La vie de l’excentrique femme de Francis Scott Fitzgerald est enfin mise en images. De son enfance en Alabama, à la rencontre avec Francis, leurs voyages, leurs enfants, jusqu’à sa santé mentale déclinante qui la force à cesser les excès.

zeldaEn voilà un personnage bien intriguant que cette Zelda Fitzgerald. On l’adore, parce qu’elle est vive, insolente et libérée. On l’exècre, parce qu’elle est jalouse, hystérique et empêche son mari d’écrire. Alors que penser? Il faut tout simplement concevoir cette personne dans son entièreté. C’est ce que fait cette BD, avec beaucoup de poésie. Ce sont deux femmes qui s’attaquent à ce morceau de choix. Il fallait bien deux femmes pour parler de Zelda. Tantôt fascinées, tantôt inquiètes, leurs voix résonnent à travers celles des personnages qu’elles convoquent.

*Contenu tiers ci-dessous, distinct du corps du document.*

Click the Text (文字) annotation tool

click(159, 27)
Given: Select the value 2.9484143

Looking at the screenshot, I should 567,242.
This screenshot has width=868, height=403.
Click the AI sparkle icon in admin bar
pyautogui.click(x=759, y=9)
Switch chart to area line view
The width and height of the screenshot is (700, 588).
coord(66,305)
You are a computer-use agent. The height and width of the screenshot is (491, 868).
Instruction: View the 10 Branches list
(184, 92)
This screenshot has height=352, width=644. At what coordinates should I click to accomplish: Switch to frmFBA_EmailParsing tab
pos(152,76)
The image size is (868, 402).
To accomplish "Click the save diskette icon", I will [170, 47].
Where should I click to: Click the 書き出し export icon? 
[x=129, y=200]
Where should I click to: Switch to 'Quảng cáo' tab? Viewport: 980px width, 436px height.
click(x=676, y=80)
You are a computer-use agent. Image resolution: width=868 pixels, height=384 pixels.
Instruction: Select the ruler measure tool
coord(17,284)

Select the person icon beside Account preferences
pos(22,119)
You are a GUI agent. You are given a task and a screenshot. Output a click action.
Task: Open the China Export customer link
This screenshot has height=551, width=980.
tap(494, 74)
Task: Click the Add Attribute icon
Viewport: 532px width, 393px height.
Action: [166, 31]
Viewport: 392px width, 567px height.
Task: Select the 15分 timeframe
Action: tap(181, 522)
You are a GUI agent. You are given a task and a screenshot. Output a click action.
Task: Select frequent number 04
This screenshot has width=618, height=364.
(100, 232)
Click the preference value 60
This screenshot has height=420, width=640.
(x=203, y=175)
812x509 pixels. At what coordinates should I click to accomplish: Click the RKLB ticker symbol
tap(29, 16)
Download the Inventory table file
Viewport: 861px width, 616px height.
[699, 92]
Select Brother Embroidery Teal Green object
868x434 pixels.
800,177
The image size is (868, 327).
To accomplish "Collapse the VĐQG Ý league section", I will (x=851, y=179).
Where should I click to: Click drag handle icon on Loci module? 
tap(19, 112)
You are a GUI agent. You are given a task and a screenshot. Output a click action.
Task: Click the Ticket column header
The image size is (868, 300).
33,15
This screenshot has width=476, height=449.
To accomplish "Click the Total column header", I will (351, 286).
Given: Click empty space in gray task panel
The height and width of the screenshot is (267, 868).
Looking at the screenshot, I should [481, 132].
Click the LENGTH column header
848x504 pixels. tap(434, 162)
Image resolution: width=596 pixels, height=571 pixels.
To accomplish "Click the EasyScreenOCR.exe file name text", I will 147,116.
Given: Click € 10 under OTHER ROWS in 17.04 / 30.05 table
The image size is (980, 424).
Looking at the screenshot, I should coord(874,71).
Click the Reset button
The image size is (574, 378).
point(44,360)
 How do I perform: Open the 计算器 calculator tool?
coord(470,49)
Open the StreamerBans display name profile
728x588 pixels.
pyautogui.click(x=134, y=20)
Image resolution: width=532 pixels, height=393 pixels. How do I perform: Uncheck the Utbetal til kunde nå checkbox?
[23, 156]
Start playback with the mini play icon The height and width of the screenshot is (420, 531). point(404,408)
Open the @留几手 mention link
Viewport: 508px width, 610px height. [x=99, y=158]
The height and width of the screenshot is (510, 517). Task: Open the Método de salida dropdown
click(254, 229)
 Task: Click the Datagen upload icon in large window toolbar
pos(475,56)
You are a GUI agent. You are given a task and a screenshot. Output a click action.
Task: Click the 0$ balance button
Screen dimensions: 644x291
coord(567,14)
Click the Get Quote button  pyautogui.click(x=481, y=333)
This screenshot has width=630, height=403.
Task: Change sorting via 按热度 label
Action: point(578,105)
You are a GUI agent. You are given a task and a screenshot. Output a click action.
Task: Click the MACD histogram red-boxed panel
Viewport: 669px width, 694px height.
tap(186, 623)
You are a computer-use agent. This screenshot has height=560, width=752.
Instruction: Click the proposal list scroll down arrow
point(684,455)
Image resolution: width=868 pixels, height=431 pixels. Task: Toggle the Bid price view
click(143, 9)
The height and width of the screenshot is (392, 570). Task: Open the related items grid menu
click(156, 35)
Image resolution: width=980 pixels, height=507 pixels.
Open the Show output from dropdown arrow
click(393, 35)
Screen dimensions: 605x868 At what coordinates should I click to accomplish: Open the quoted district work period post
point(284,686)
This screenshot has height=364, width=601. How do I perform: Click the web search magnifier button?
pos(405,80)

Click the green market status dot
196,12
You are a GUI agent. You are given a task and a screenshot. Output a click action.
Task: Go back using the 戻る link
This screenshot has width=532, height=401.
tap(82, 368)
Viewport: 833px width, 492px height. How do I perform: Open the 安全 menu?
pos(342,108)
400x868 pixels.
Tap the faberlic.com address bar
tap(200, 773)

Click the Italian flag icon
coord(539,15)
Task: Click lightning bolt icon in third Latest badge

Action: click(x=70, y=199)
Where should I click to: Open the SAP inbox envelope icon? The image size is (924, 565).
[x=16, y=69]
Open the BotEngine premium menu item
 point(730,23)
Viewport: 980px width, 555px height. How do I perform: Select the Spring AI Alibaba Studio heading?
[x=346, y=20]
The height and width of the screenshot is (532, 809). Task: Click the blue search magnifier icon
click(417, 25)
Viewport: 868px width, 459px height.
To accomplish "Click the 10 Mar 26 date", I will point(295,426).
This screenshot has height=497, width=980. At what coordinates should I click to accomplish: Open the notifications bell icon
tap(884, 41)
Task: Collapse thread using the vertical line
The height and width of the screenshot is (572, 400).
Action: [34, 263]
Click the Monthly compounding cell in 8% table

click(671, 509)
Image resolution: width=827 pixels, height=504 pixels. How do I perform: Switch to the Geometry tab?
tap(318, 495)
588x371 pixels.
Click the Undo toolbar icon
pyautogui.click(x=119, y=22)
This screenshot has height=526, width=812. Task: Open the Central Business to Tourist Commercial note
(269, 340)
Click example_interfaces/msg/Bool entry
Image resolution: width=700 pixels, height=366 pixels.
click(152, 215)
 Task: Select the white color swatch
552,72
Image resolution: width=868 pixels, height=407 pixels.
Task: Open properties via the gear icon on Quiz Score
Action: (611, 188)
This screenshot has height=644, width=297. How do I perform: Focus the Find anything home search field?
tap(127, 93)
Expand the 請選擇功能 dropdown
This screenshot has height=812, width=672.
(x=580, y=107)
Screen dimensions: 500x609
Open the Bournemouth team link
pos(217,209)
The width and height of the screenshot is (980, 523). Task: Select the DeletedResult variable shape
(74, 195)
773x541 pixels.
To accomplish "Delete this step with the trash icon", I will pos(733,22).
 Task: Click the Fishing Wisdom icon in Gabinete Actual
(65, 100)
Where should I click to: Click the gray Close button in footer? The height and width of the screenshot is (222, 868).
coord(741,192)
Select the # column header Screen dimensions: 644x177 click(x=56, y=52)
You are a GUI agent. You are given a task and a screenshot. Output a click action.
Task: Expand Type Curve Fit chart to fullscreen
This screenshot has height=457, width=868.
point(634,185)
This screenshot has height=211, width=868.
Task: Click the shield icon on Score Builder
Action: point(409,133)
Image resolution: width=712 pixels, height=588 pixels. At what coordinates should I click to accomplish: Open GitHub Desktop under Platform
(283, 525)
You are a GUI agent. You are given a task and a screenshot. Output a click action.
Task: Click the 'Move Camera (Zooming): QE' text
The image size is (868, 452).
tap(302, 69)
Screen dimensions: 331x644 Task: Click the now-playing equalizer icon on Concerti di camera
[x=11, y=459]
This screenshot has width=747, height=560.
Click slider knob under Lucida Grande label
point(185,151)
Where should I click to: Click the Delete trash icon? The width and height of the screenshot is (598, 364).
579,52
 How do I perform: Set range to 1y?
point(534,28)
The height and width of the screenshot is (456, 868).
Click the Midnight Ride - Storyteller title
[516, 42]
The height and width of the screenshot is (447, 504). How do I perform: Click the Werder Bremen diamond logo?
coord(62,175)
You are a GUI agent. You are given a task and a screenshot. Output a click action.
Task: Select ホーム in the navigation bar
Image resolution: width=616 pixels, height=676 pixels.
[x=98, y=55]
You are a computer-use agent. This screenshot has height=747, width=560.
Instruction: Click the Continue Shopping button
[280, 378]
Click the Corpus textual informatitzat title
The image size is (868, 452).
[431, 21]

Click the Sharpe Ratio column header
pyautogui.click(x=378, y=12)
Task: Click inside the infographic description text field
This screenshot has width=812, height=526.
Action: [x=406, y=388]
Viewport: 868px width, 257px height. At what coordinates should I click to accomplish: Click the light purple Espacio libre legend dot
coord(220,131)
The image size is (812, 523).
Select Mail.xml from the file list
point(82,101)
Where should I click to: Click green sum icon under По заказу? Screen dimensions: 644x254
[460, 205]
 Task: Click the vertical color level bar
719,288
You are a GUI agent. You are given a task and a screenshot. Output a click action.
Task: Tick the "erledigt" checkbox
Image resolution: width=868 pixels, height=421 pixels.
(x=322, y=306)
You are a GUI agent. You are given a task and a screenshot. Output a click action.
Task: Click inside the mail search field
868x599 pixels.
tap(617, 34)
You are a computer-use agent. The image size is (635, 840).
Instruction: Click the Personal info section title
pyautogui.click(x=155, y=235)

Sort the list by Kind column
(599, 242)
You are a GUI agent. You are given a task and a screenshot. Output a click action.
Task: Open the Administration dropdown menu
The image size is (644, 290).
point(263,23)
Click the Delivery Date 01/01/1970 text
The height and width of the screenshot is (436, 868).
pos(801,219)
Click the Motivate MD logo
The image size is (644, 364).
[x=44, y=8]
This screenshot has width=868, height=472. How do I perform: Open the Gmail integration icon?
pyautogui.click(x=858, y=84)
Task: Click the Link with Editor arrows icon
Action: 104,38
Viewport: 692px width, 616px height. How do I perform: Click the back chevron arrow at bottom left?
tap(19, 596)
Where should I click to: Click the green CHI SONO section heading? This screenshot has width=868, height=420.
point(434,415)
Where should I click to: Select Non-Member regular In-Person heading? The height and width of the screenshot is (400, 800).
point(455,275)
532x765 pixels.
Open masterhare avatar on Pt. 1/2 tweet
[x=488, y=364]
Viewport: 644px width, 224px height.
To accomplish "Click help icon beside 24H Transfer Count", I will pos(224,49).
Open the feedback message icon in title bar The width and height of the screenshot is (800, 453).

Un narrateur extérieur nous raconte la vie de Zelda, dans tous ses excès. On sent les auteures très documentées sur leur héroïne, aussi bien au niveau biographique que graphique puisqu’on retrouve dans leurs dessins des traces d’anciennes photos du couple. Plus qu’un portrait d’une seule femme, c’est aussi le portrait d’une époque et de toute une génération d’artistes fréquentant Paris entre les deux guerres. Cela m’a fait penser à beaucoup d’égard à Minuit à Paris de Woody Allen. On croise donc Hemingway, John Dos Passos ou Dorothy Parker, gravitant tous autour du couple.

scottzelda2C’est un dessin très poétique aux teintes de nostalgie : uniquement coloré avec du bleu clair. Cela ressemble à d’anciennes photos. Une couleur froide pour raconter la vie d’une personne débordant de passion, cela peut sembler contradictoire, mais c’est finalement pertinent. Le trait est tour à tour précis et maladroit. Les visages ne sont pas forcément toujours détaillés à outrance. Mais ce n’est pas gênant. Les traits se brouillent comme les souvenirs.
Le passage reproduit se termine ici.